- _Exercise goal_:
For this listing, the lines between the one holding "For every named" and the one holding "Rua Dener Cunha Peixoto [link] (609, 2111)", inclusive, must be set down exactly.

- _Entries provided_:
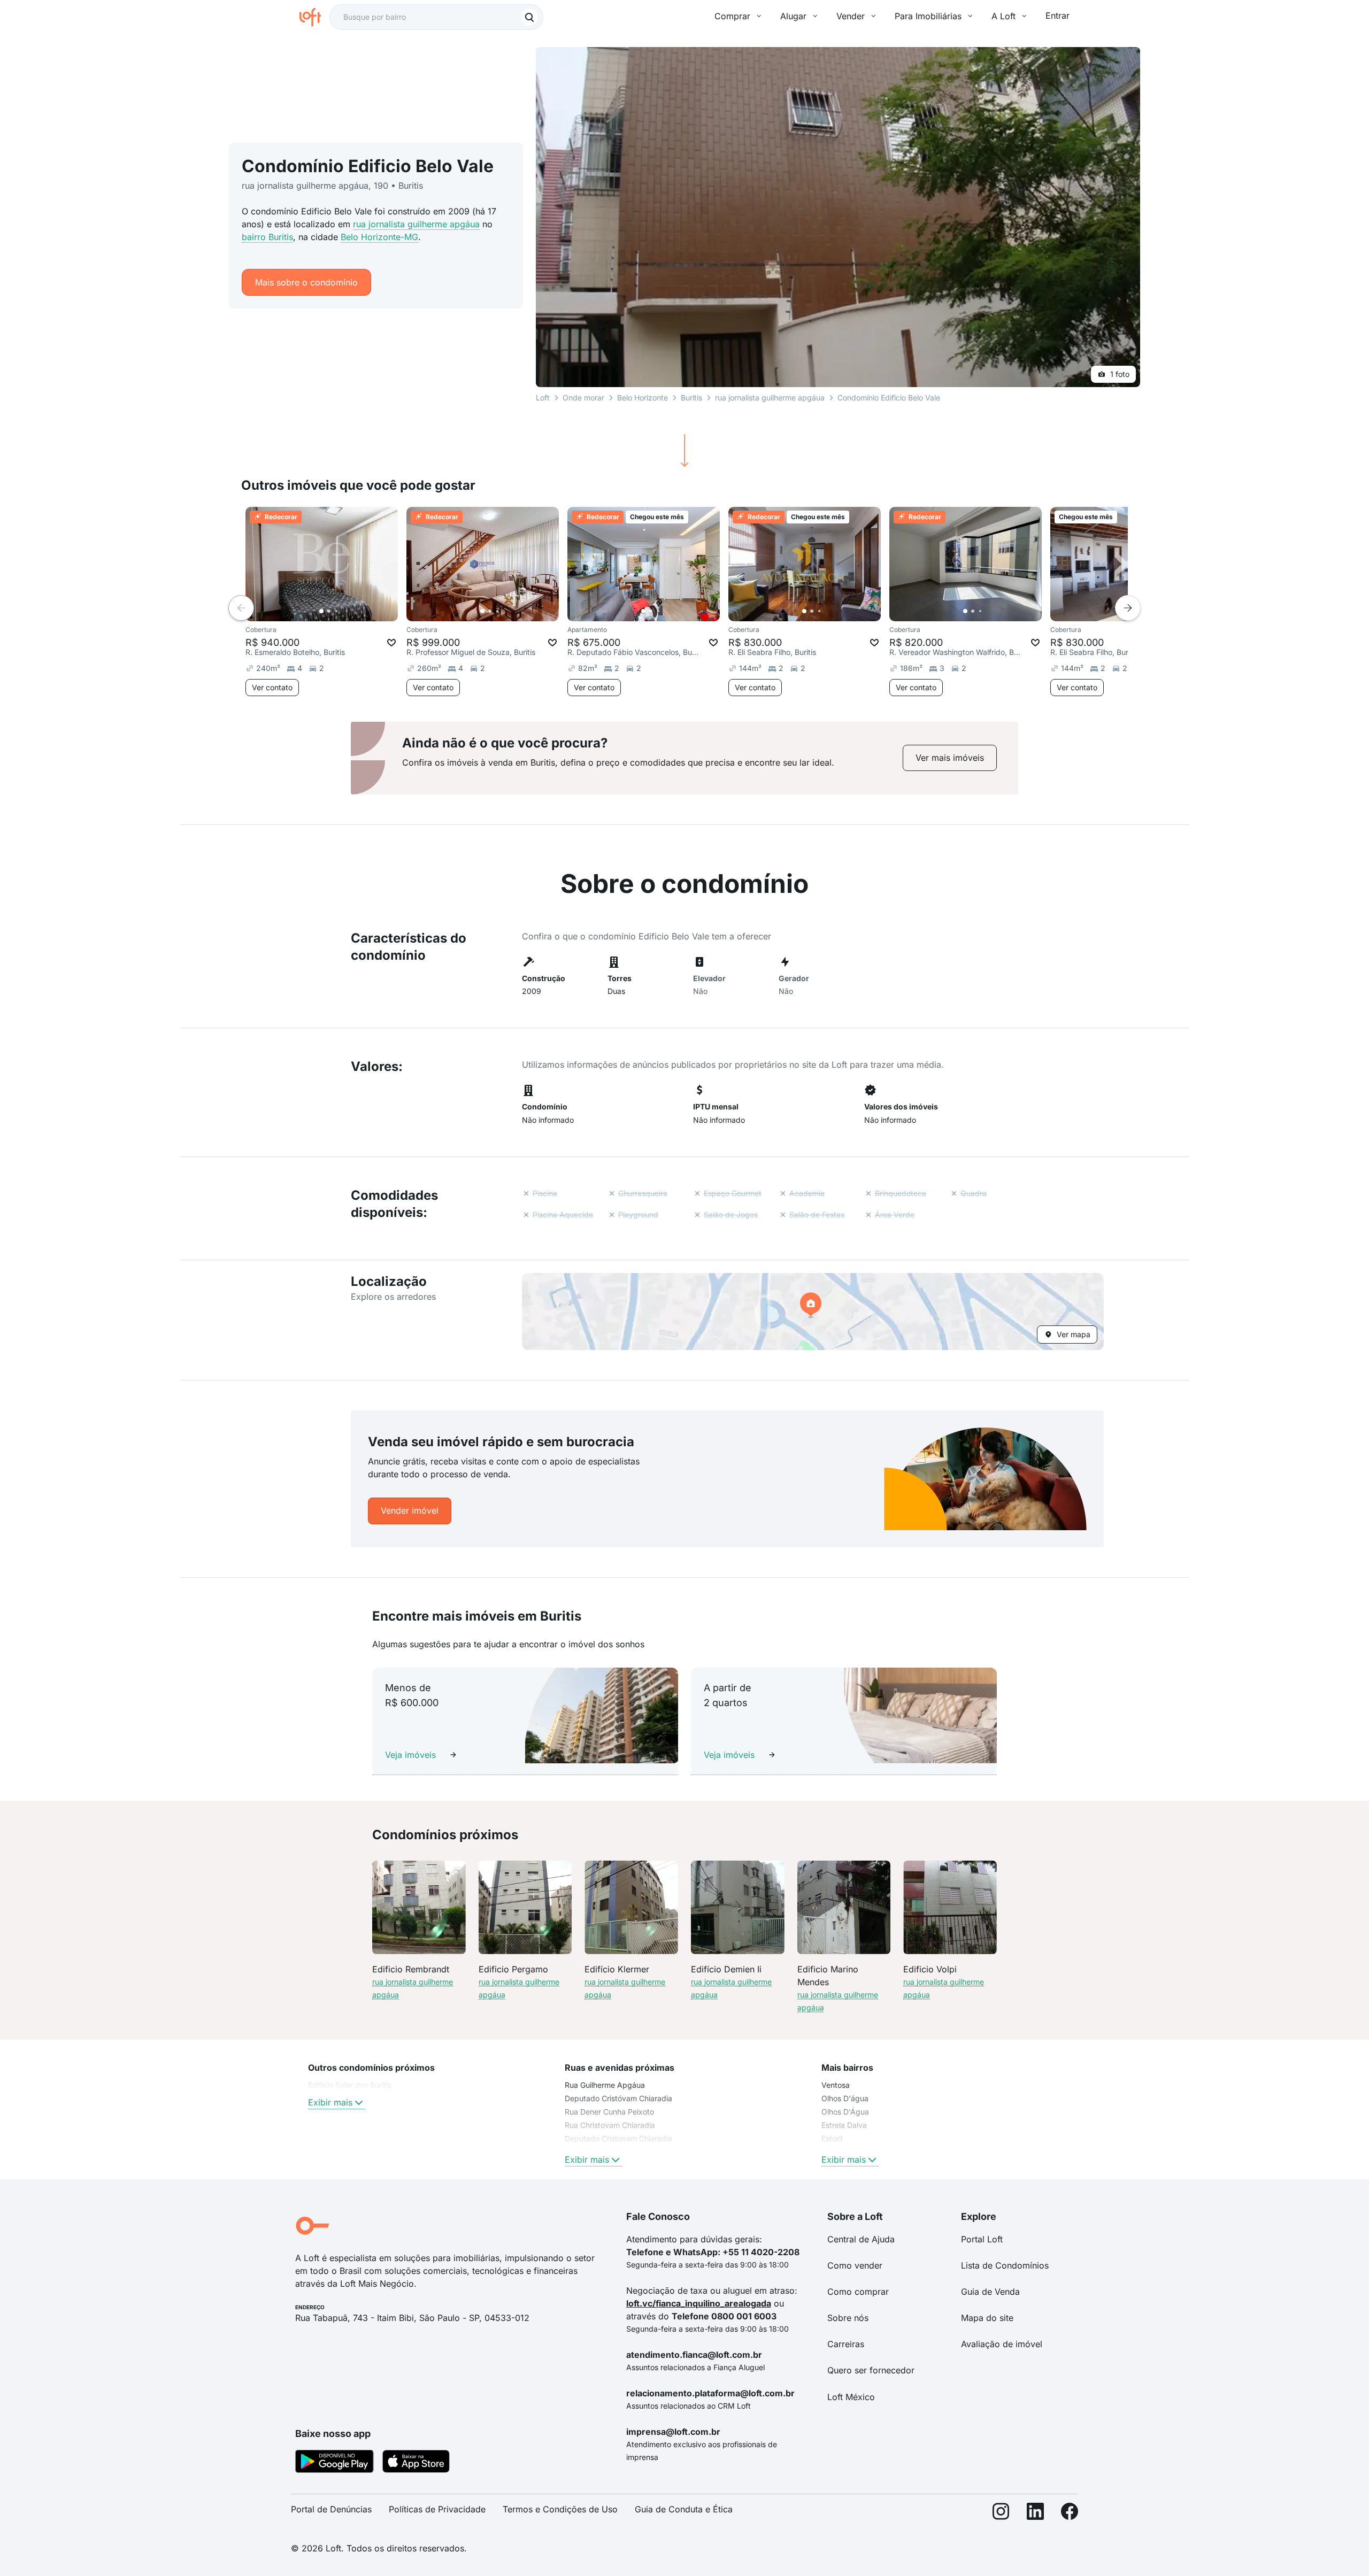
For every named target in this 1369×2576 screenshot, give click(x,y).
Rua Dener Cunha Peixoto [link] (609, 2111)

==

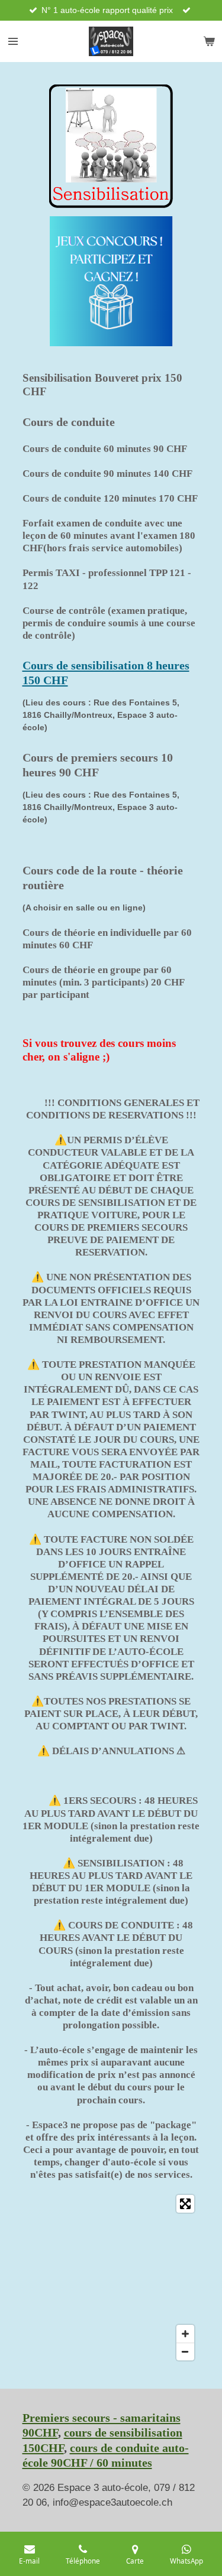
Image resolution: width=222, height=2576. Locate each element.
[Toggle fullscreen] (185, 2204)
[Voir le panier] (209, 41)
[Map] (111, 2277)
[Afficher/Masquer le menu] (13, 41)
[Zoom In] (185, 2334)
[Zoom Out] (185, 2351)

- _Written response_:
For every named target in this 1369×2576 screenshot, give click(x,y).
Rua Dener Cunha Peixoto [link] (609, 2111)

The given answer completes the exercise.